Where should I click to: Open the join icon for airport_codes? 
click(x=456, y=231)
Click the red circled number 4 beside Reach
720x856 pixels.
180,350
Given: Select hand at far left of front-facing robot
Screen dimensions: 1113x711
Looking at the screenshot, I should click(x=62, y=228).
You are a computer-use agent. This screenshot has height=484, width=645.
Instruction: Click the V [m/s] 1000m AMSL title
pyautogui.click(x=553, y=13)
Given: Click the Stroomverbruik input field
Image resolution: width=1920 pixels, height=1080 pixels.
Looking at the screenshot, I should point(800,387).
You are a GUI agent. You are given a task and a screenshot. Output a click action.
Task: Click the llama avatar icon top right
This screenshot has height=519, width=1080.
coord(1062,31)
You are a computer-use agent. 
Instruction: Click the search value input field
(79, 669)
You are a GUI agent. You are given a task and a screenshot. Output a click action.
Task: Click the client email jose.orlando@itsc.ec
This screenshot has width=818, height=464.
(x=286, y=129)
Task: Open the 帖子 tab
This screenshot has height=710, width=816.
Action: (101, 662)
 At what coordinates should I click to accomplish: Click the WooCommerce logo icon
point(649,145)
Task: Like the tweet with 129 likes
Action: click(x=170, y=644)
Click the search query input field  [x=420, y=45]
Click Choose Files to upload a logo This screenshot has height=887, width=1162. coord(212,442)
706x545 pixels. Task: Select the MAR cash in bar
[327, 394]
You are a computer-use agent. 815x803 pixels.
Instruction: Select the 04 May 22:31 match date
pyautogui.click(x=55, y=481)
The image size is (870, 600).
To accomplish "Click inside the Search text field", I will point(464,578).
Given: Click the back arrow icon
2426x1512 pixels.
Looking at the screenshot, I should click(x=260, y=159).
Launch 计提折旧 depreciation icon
· · · ·
What needs to be done >> Every entry must be set down exactly, with nothing left out.

Written response >>
Where should I click to: Open the join icon for airport_codes? 
click(x=456, y=231)
Click the red circled number 4 beside Reach
720x856 pixels.
180,350
Given: Select hand at far left of front-facing robot
Screen dimensions: 1113x711
Looking at the screenshot, I should click(x=62, y=228).
You are a computer-use agent. This screenshot has height=484, width=645.
Instruction: Click the V [m/s] 1000m AMSL title
pyautogui.click(x=553, y=13)
Given: Click the Stroomverbruik input field
Image resolution: width=1920 pixels, height=1080 pixels.
Looking at the screenshot, I should point(800,387).
You are a GUI agent. You are given a task and a screenshot. Output a click action.
Task: Click the llama avatar icon top right
This screenshot has height=519, width=1080.
coord(1062,31)
You are a computer-use agent. 
Instruction: Click the search value input field
(79, 669)
You are a GUI agent. You are given a task and a screenshot. Output a click action.
Task: Click the client email jose.orlando@itsc.ec
This screenshot has width=818, height=464.
(x=286, y=129)
Task: Open the 帖子 tab
This screenshot has height=710, width=816.
Action: (101, 662)
 At what coordinates should I click to accomplish: Click the WooCommerce logo icon
point(649,145)
Task: Like the tweet with 129 likes
Action: click(x=170, y=644)
Click the search query input field  [x=420, y=45]
Click Choose Files to upload a logo This screenshot has height=887, width=1162. coord(212,442)
706x545 pixels. Task: Select the MAR cash in bar
[327, 394]
You are a computer-use agent. 815x803 pixels.
Instruction: Select the 04 May 22:31 match date
pyautogui.click(x=55, y=481)
The image size is (870, 600).
To accomplish "Click inside the Search text field", I will point(464,578).
Given: Click the back arrow icon
2426x1512 pixels.
Looking at the screenshot, I should click(x=260, y=159).
Launch 计提折旧 depreciation icon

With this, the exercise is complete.